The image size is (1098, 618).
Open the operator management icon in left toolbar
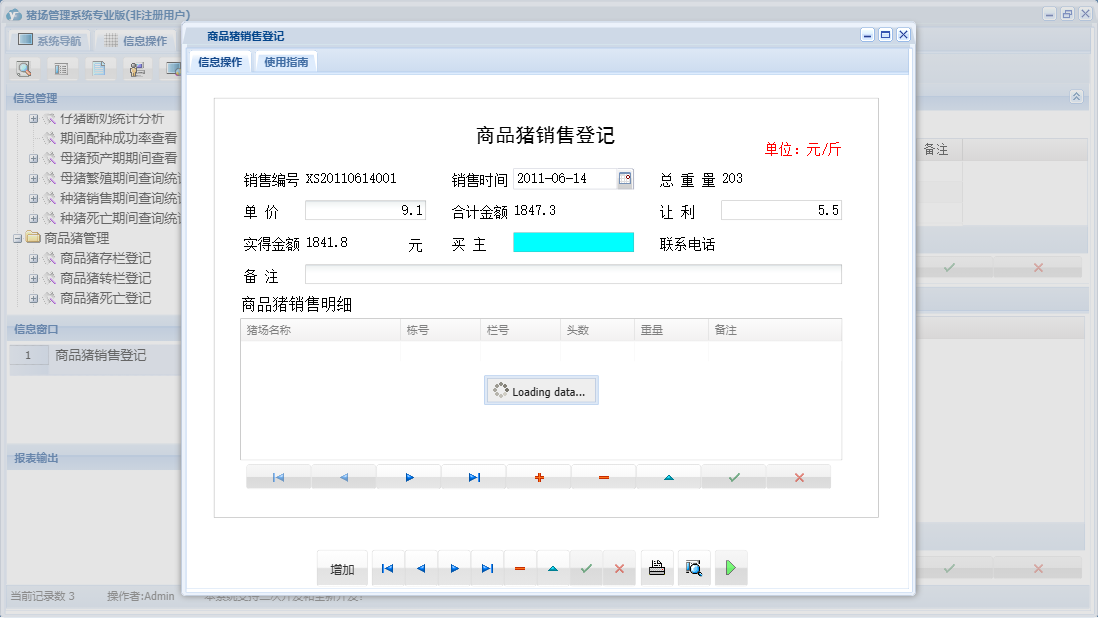139,68
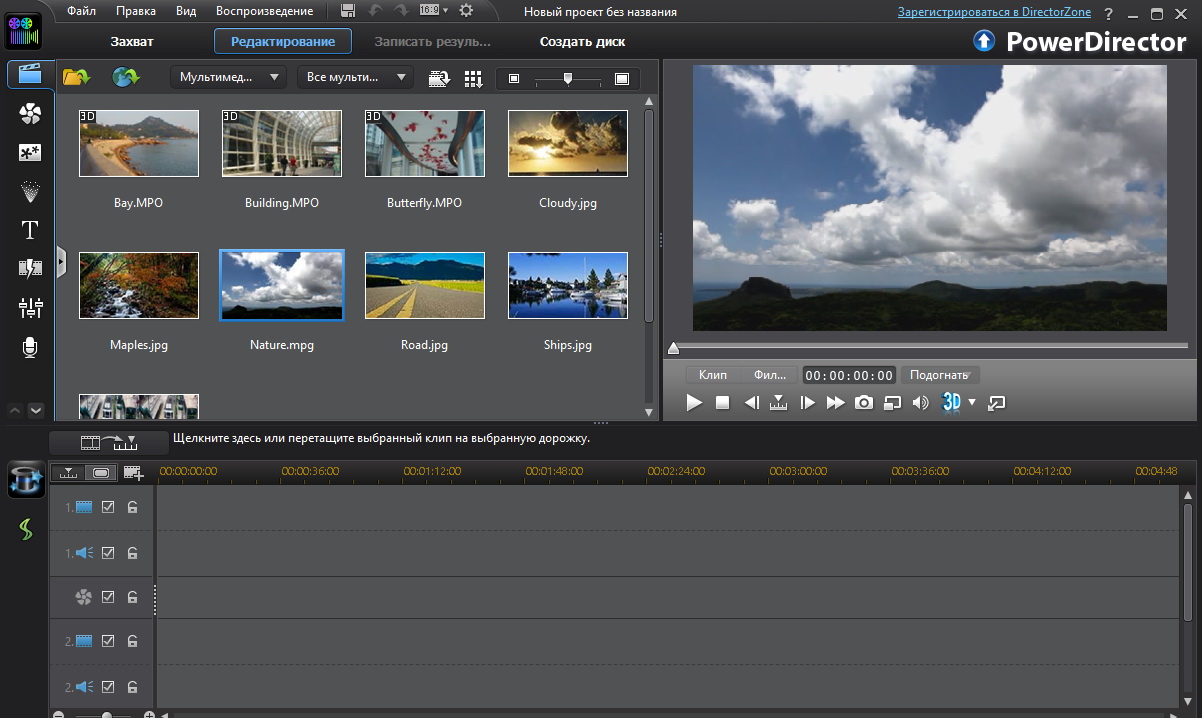Open Voice-over recording microphone icon
Viewport: 1202px width, 718px height.
tap(30, 347)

- - - - -

__Exercise description__. Write out exactly the lines from the line that contains "Open the operator" to the last line of the material above, both included; pictures do not belong in the copy.

__Exercise result__.
Open the operator management icon in left toolbar
139,68
Open Voice-over recording microphone icon
Viewport: 1202px width, 718px height.
tap(30, 347)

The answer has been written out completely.